Task description: Everything from the line containing "Task: Go to HVAC Portal page" to the end of the listing, both included, should be returned exactly, apart from the pictures.

Exercise input:
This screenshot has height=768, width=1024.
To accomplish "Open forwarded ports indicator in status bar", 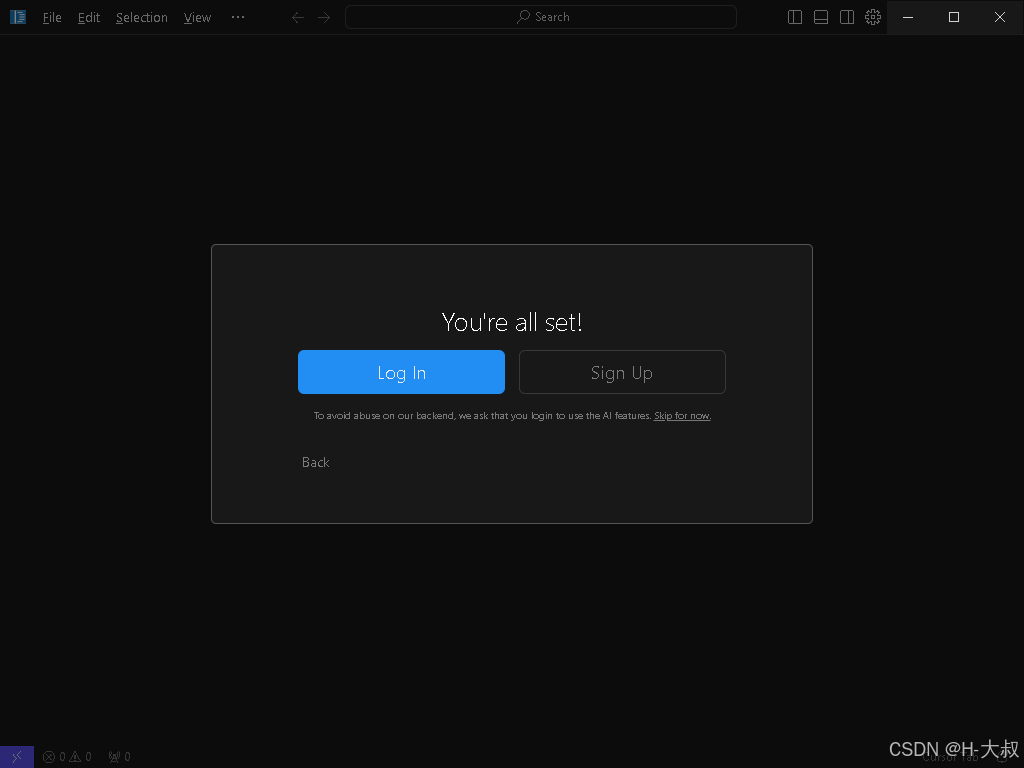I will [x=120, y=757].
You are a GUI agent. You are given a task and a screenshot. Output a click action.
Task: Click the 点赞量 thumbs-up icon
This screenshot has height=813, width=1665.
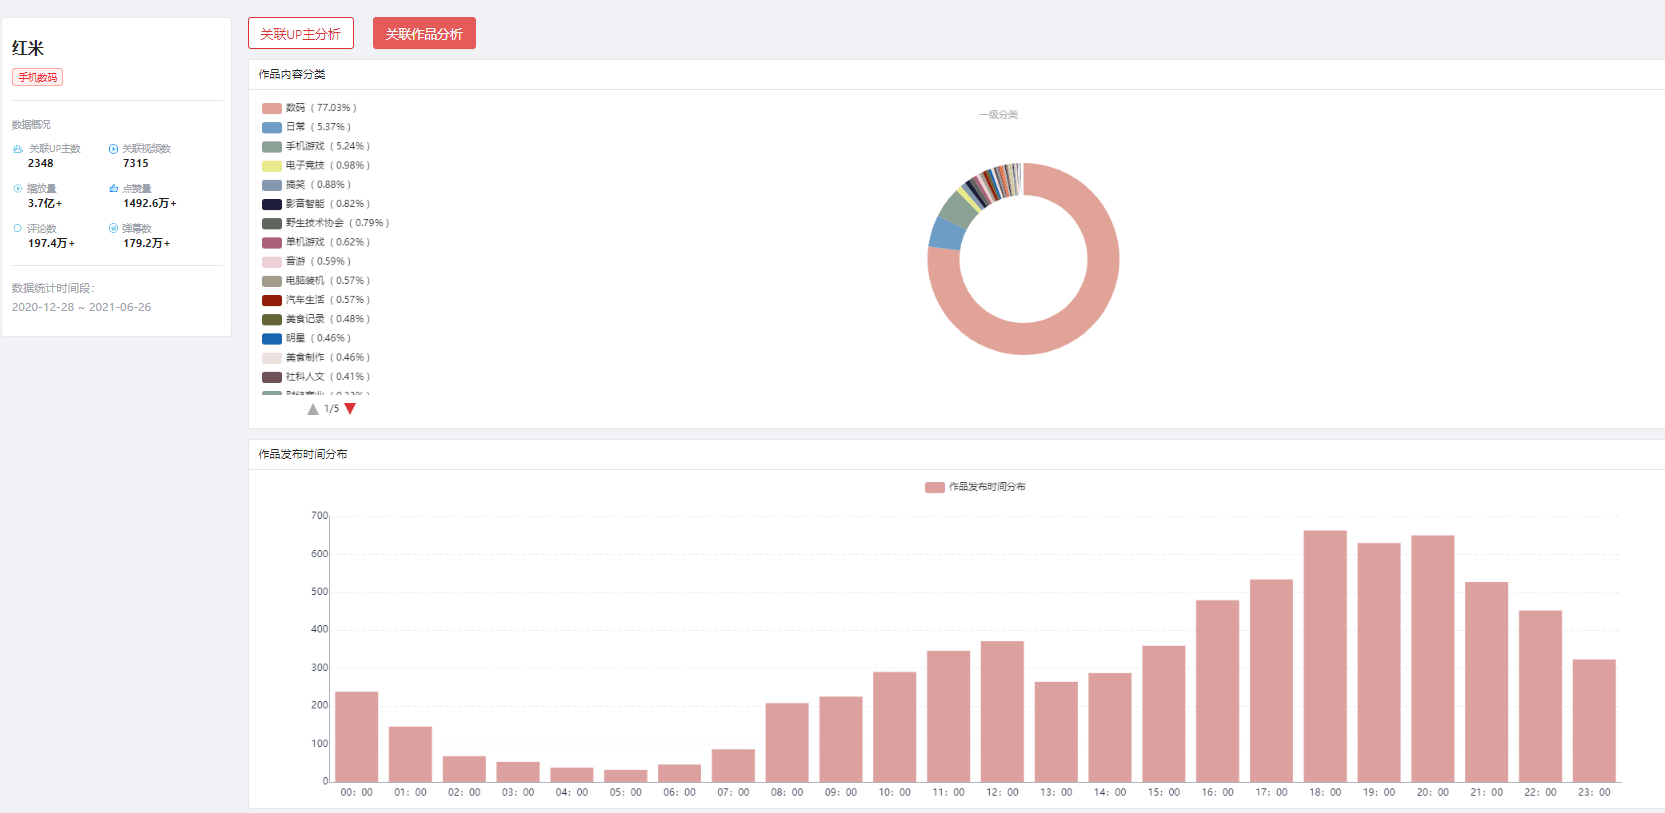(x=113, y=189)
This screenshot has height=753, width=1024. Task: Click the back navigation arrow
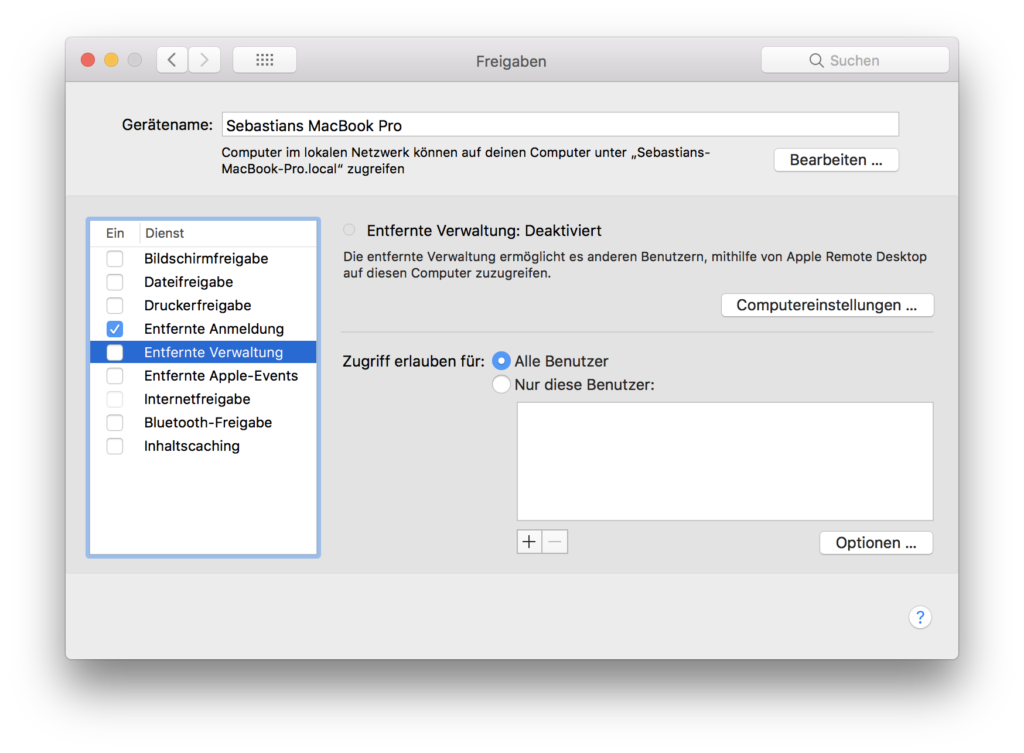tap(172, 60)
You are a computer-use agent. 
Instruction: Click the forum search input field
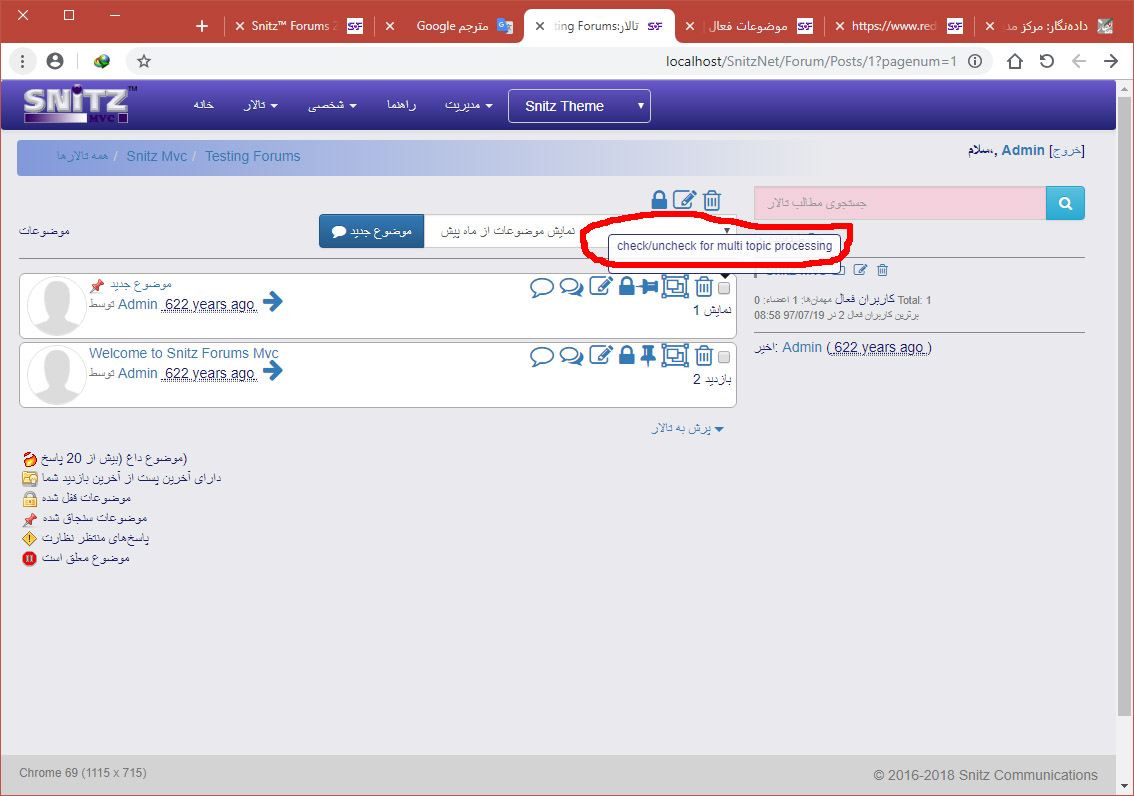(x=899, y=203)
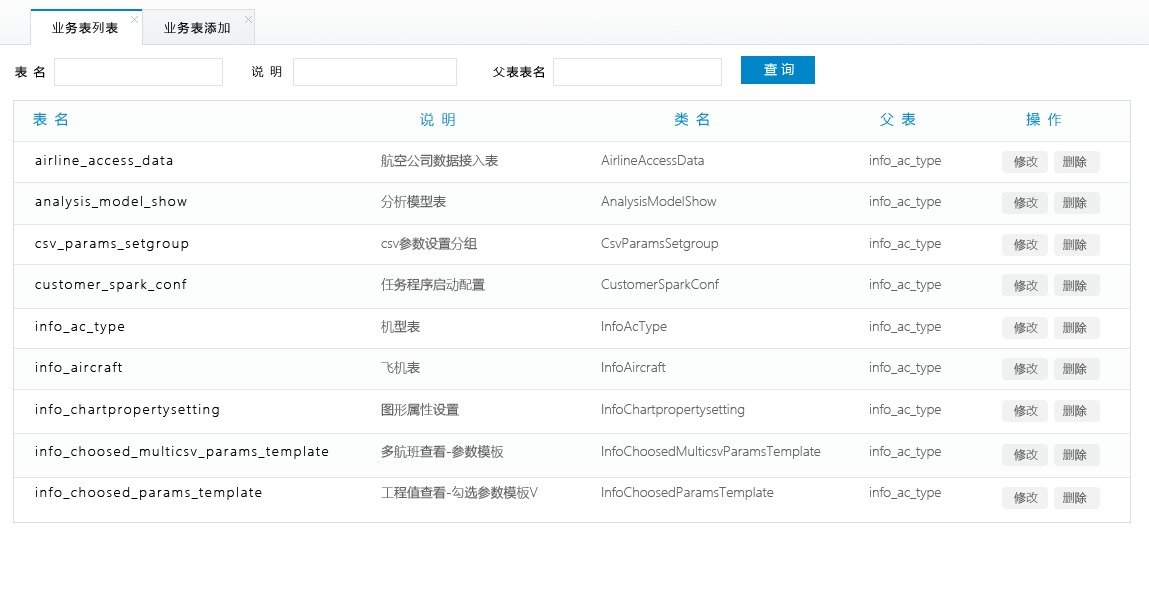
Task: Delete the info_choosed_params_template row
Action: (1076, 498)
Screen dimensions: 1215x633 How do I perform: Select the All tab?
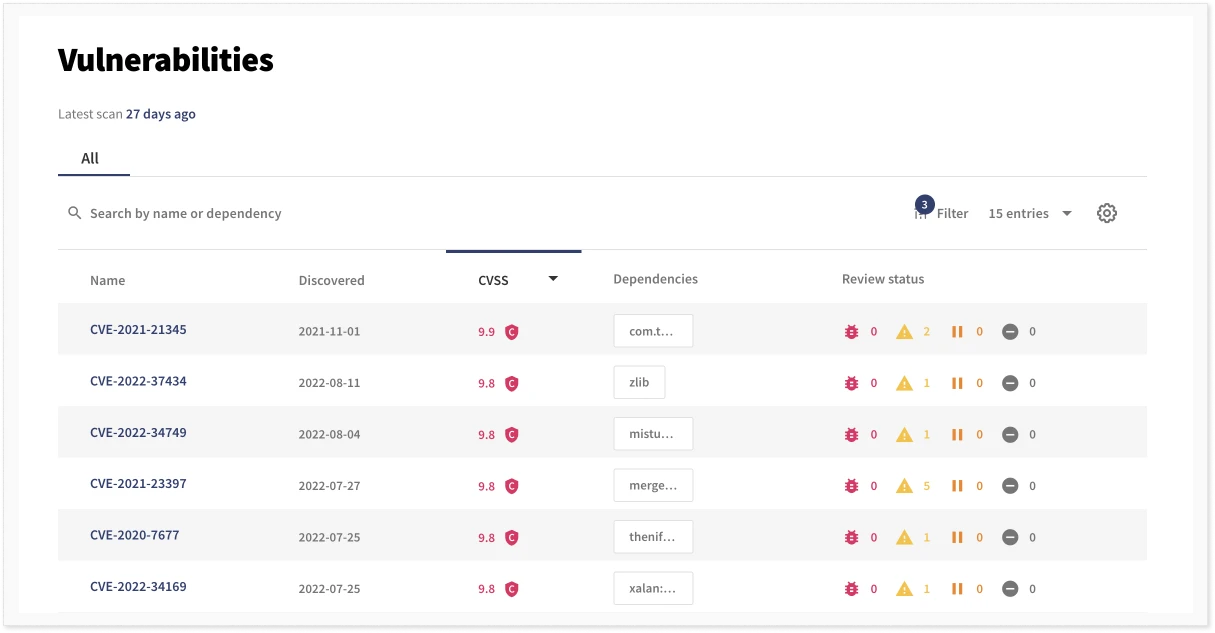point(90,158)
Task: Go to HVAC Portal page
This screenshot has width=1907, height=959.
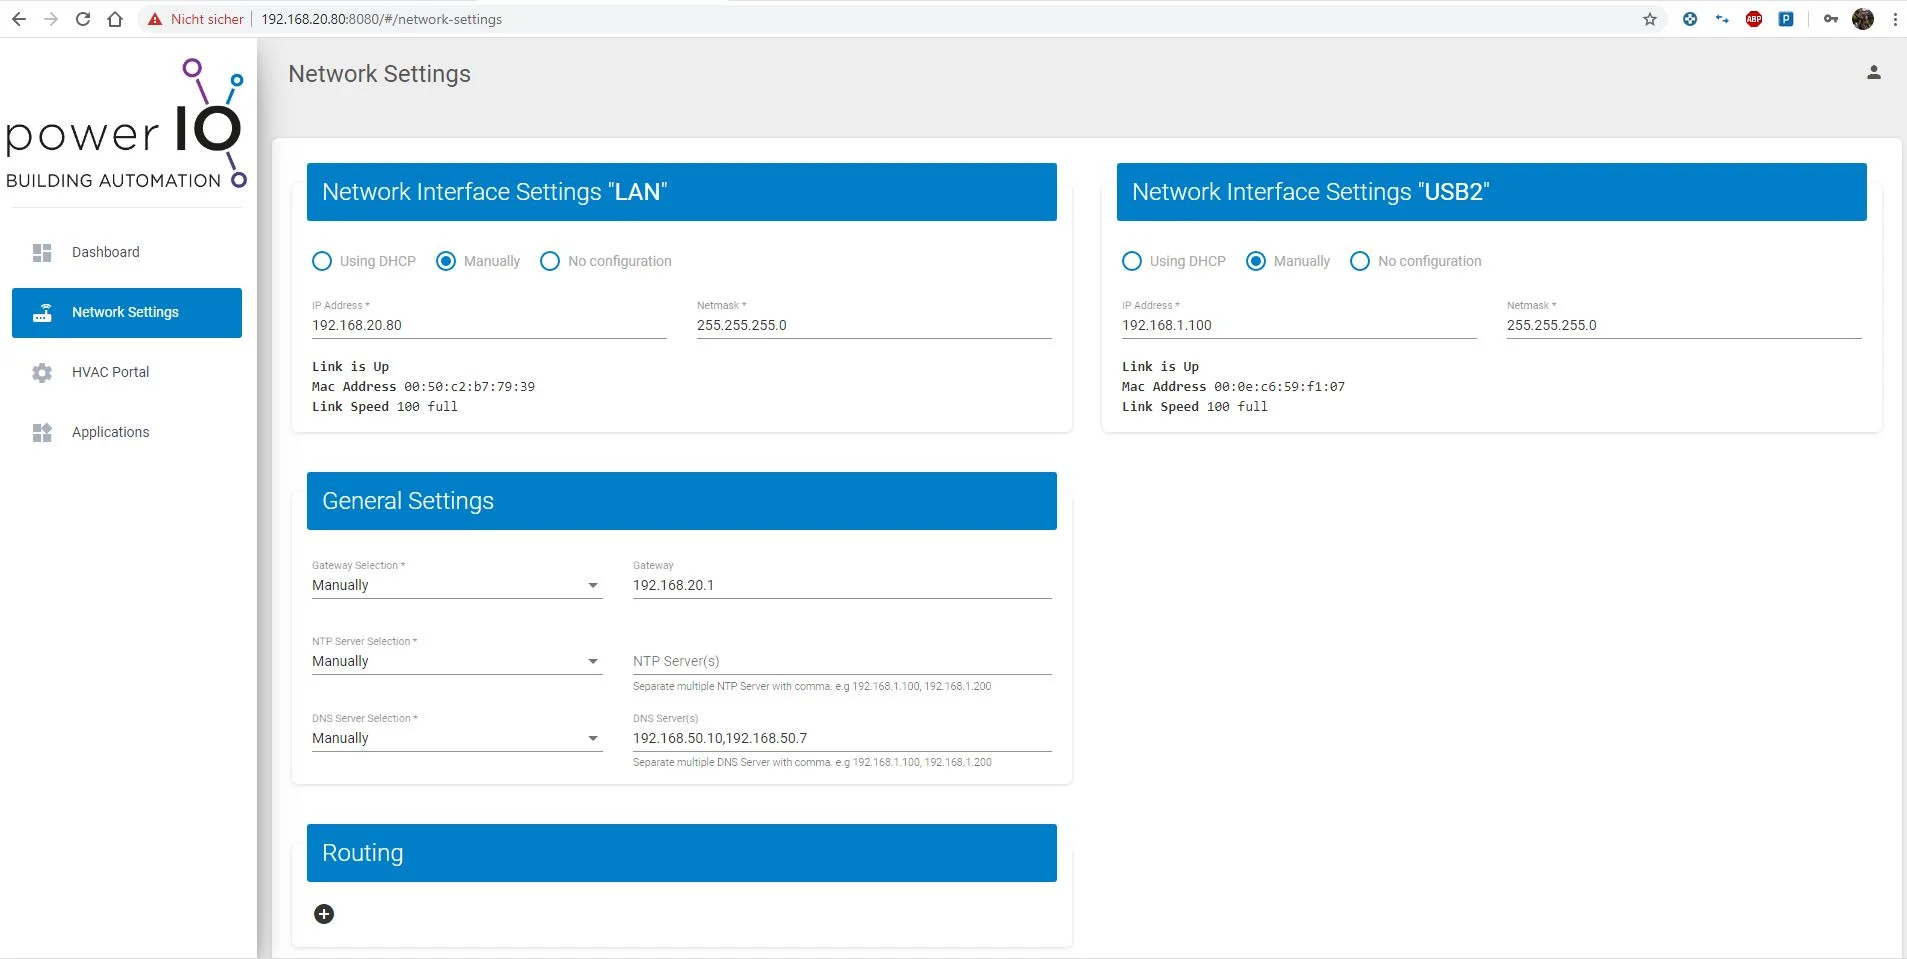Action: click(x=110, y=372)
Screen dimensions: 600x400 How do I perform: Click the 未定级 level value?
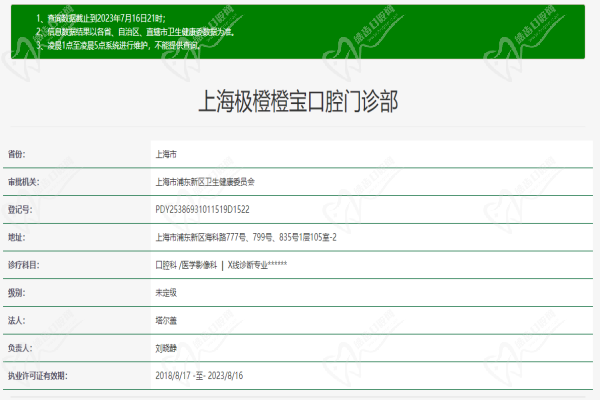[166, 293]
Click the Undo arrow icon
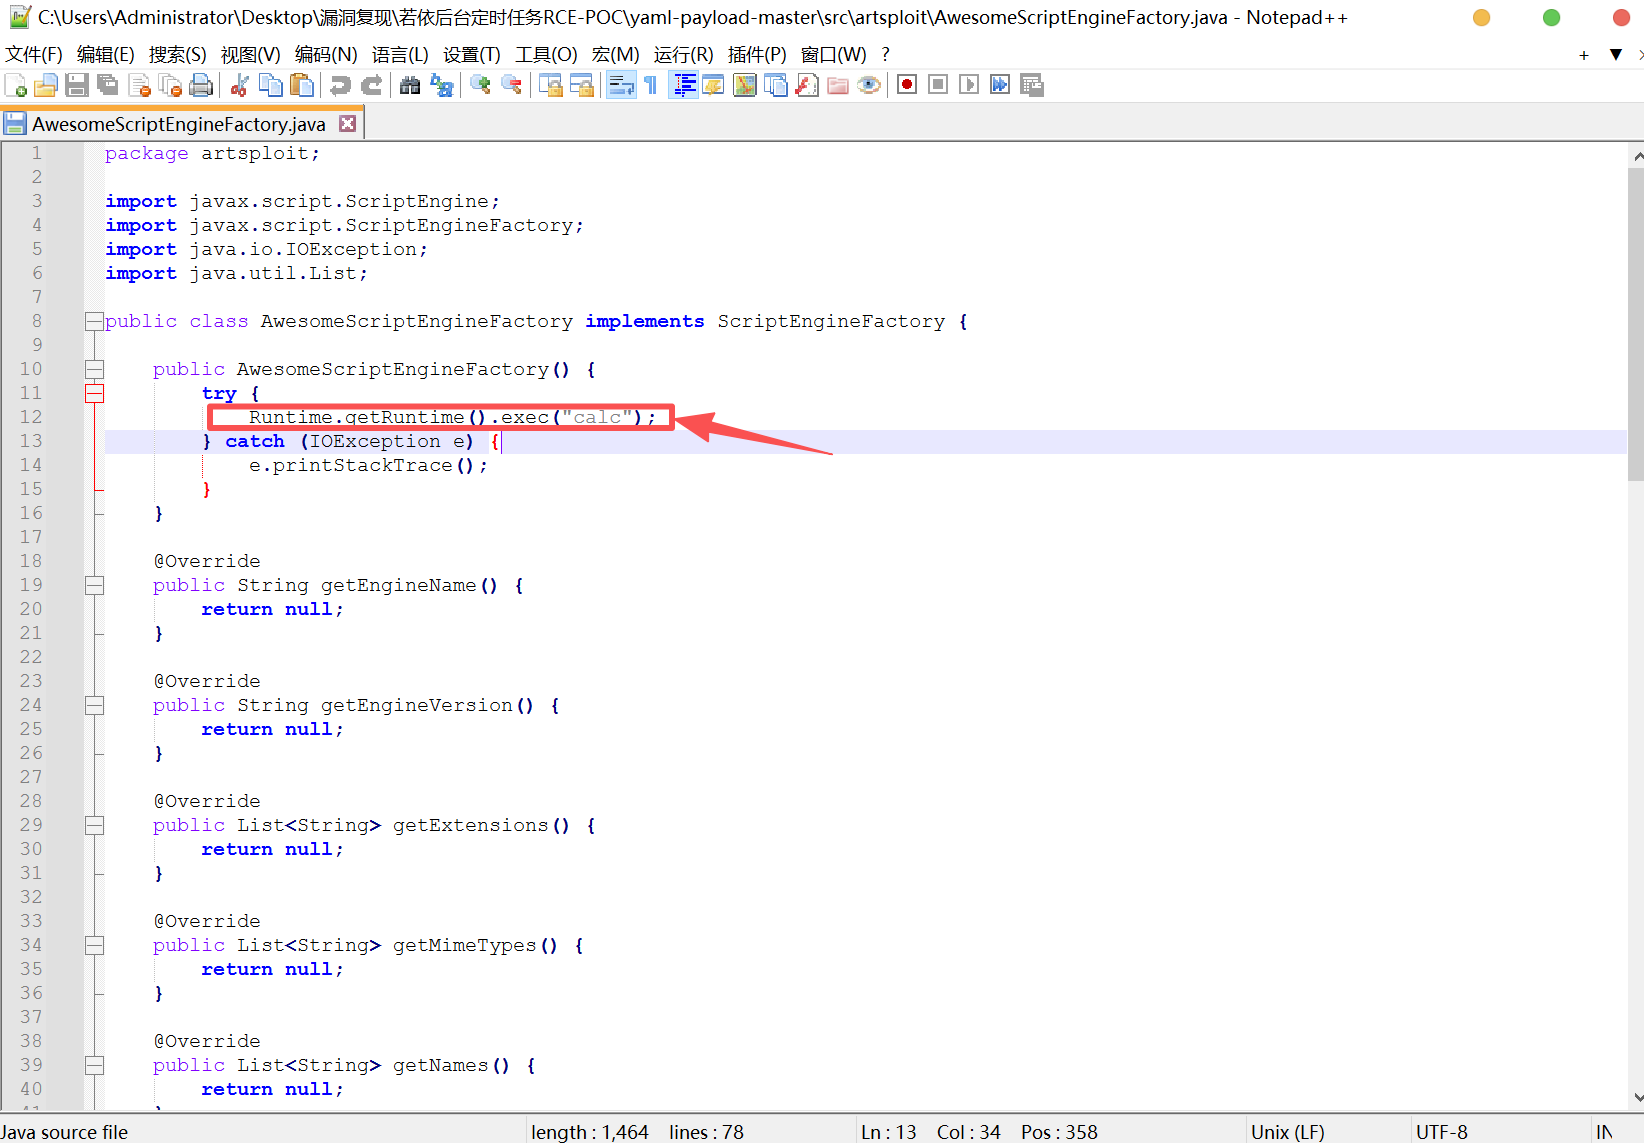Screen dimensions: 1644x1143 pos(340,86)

Result for this task:
Task: Go to HVAC Portal page
This screenshot has width=1907, height=959.
Action: click(x=110, y=372)
Screen dimensions: 600x400 How do I perform: Click the 未定级 level value?
[166, 293]
Click the Undo arrow icon
Screen dimensions: 1644x1143 pos(340,86)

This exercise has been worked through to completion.